Text under study

========

* Since the last assessment in 2024, updated information became available that required a change in the baseline.
The maternal mortality ratio (MMR) is the most widely used measure of maternal deaths and a measure of obstetric risk. It is widely acknowledged as a broader indicator of population health, the status of women in society, and the functioning of health systems, and remains a central focus of the regional Zero Preventable Maternal Deaths initiative.
The MMR in the Region increased from 56.9 maternal deaths per 100 000 live births in 2015 to 58.5 in 2023, representing a 2.8% increase over the period. The rate is projected to reach 56.8 deaths per 100 000 live births by 2025. Although the trend has begun to return to its pre-pandemic trajectory, there was a marked deterioration during the COVID-19 period, with a peak of 106.8 deaths per 100 000 live births in 2021. Despite the subsequent recovery, the regional target was not achieved and progress is stagnating.
The trend reflects the combined effects of pandemic-related disruptions to essential health services, delayed access to antenatal and intrapartum care, and longstanding structural weaknesses in the organization, quality, and coverage of maternal health services, including access to modern contraception. Persistent bottlenecks include insufficient prioritization of maternal health within health systems, uneven availability of skilled care and emergency obstetric services, stock-outs of essential supplies, and inadequate targeting of populations and territories in situations of greater vulnerability. Significant data gaps remain, particularly in the timeliness, completeness, and subnational disaggregation of data needed to guide urgent corrective action.
Despite the adverse trend in the Region, since 2022 the MMR has declined in 10 of the 12 countries prioritized by PAHO for action through institutional coordination and accelerated technical cooperation. Across the Region, countries, together with the Bureau and partners, have continued efforts to reduce maternal mortality by strengthening maternal health policies, improving the use of national and subnational data to target interventions, promoting integrated territorial responses informed by georeferencing analysis, and supporting the implementation of evidence-informed approaches to prevent avoidable maternal deaths. Although these efforts have helped sustain momentum around the maternal health agenda, progress has remained insufficient to offset pandemic-related setbacks and accelerate the decline required to meet the regional targets for 2025 and 2030. As this indicator will continue to be monitored under the PAHO Strategic Plan 2026–2031, addressing longstanding challenges and accelerating efforts will remain crucial.

========

Provided data
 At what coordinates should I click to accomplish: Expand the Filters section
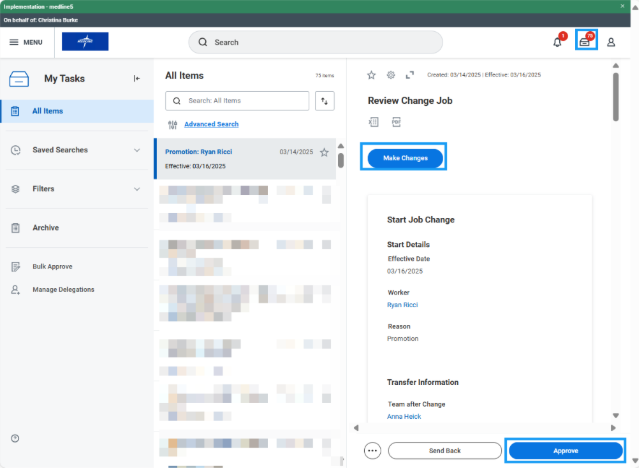[x=137, y=189]
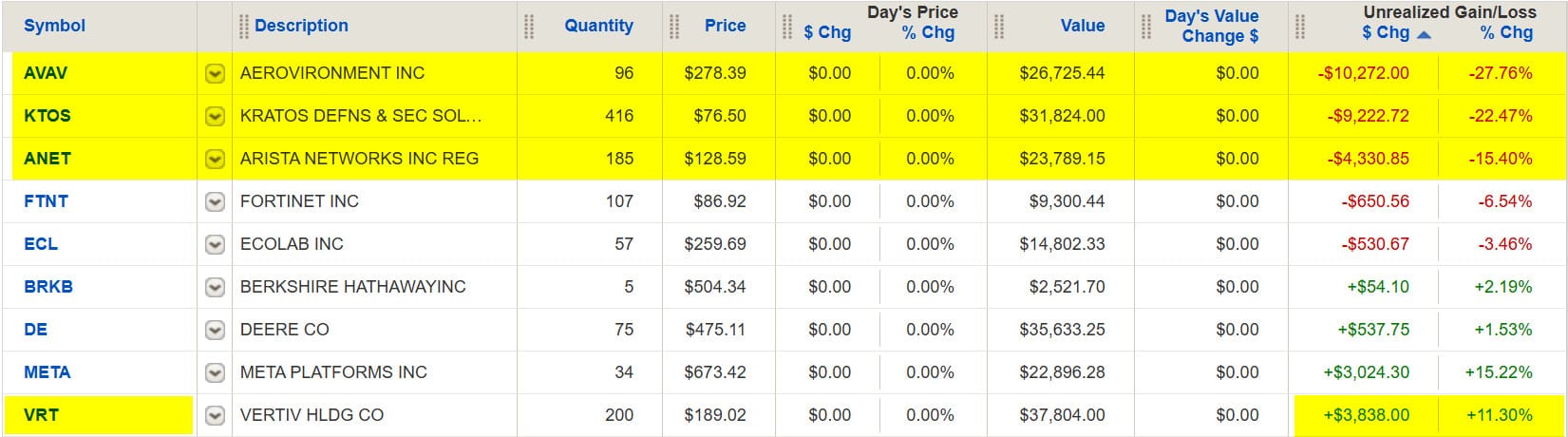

========

Please reproduce, word for word, the part of the maternal mortality text starting at "The MMR in the" and ending at "progress is stagnating.".

Output for this task
The MMR in the Region increased from 56.9 maternal deaths per 100 000 live births in 2015 to 58.5 in 2023, representing a 2.8% increase over the period. The rate is projected to reach 56.8 deaths per 100 000 live births by 2025. Although the trend has begun to return to its pre-pandemic trajectory, there was a marked deterioration during the COVID-19 period, with a peak of 106.8 deaths per 100 000 live births in 2021. Despite the subsequent recovery, the regional target was not achieved and progress is stagnating.